**** EXERCISE PASSAGE ****

What Brex is asking for (call to action)

  • Reggio invites builders and researchers working on multi-agent networks and richer agent-to-agent tooling to engage — Brex sees opportunity to standardize and grow tooling for agent orchestration, evaluation, and reliable multi-agent execution.

Recommendations for listeners / builders

  • If building AI features inside regulated/ops-heavy businesses, prioritize:
    • Clear, auditable SOP-to-prompt translation
    • Eval-first thinking (regressions as tests)
    • Modular agent design (domain agents + orchestrator)
    • Low-code admin surfaces so domain experts can iterate (e.g., Retool-style UIs)
    • Multi-vendor models for procurement flexibility and usage analytics

Final snapshot of the setup (numbers & tech at a glance)

  • Engineering: ~300 engineers; AI center of excellence ~10 people.
  • Customers: ~40,000 finance teams.
  • Tech: TypeScript agent layer, KG/vector stores (PGVector, Pinecone), LLM gateway, Retool admin UIs, mixed agent frameworks (internal + “Mastra”/others), AI-assisted code review tooling (referred to as “Greptile”).
  • Goals: more automation of onboarding/ops, strong eval & regression discipline, and productizing agent features that customers can adopt as part of their corporate AI strategy.

**** DATA SECTION ****

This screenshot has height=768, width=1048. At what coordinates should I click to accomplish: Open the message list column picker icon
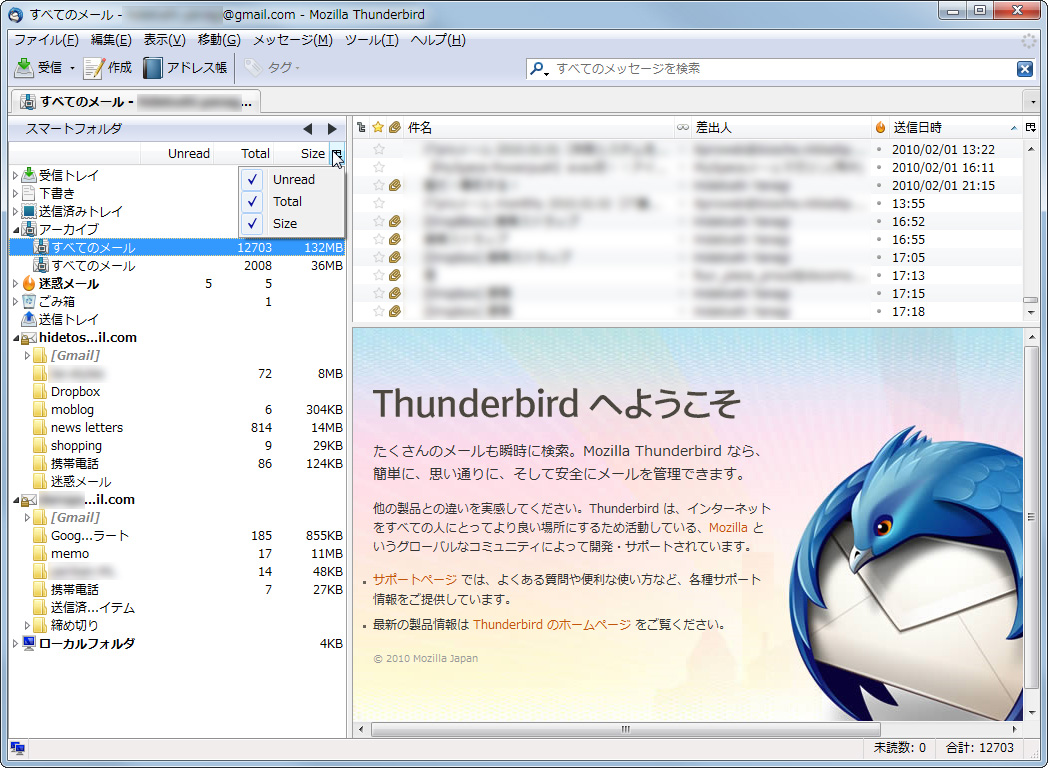1030,127
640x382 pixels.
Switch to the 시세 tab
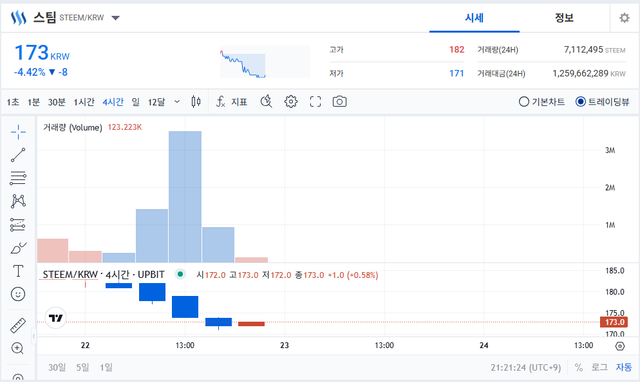[474, 18]
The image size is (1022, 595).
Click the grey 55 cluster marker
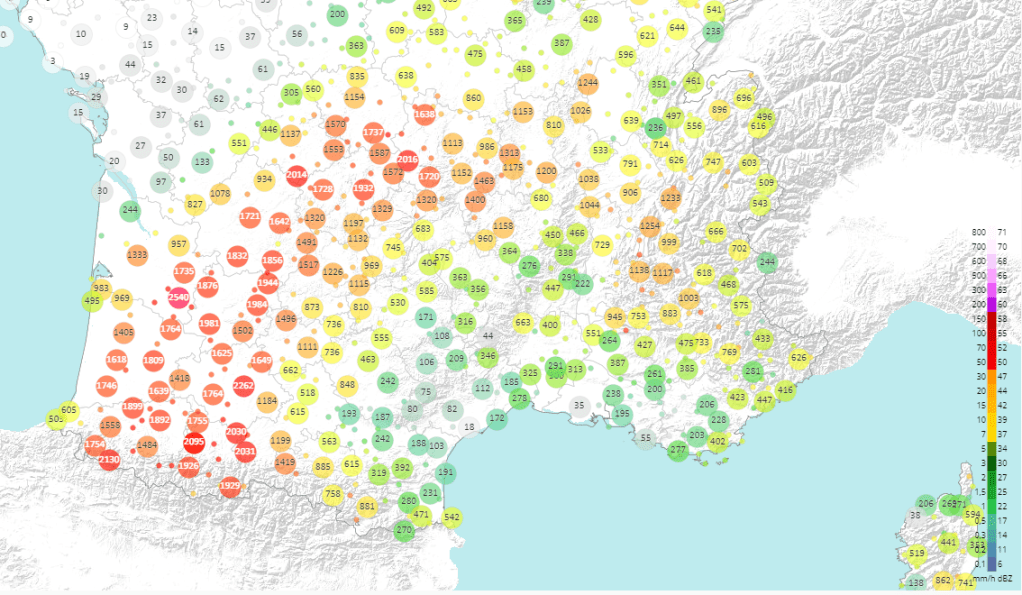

****

WORK REQUEST
Reproduce the part of the Brex AI passage above that lies between "Recommendations for listeners" and "(regressions as tests)", inclusive.

WRITTEN RESPONSE
Recommendations for listeners / builders

  • If building AI features inside regulated/ops-heavy businesses, prioritize:
    • Clear, auditable SOP-to-prompt translation
    • Eval-first thinking (regressions as tests)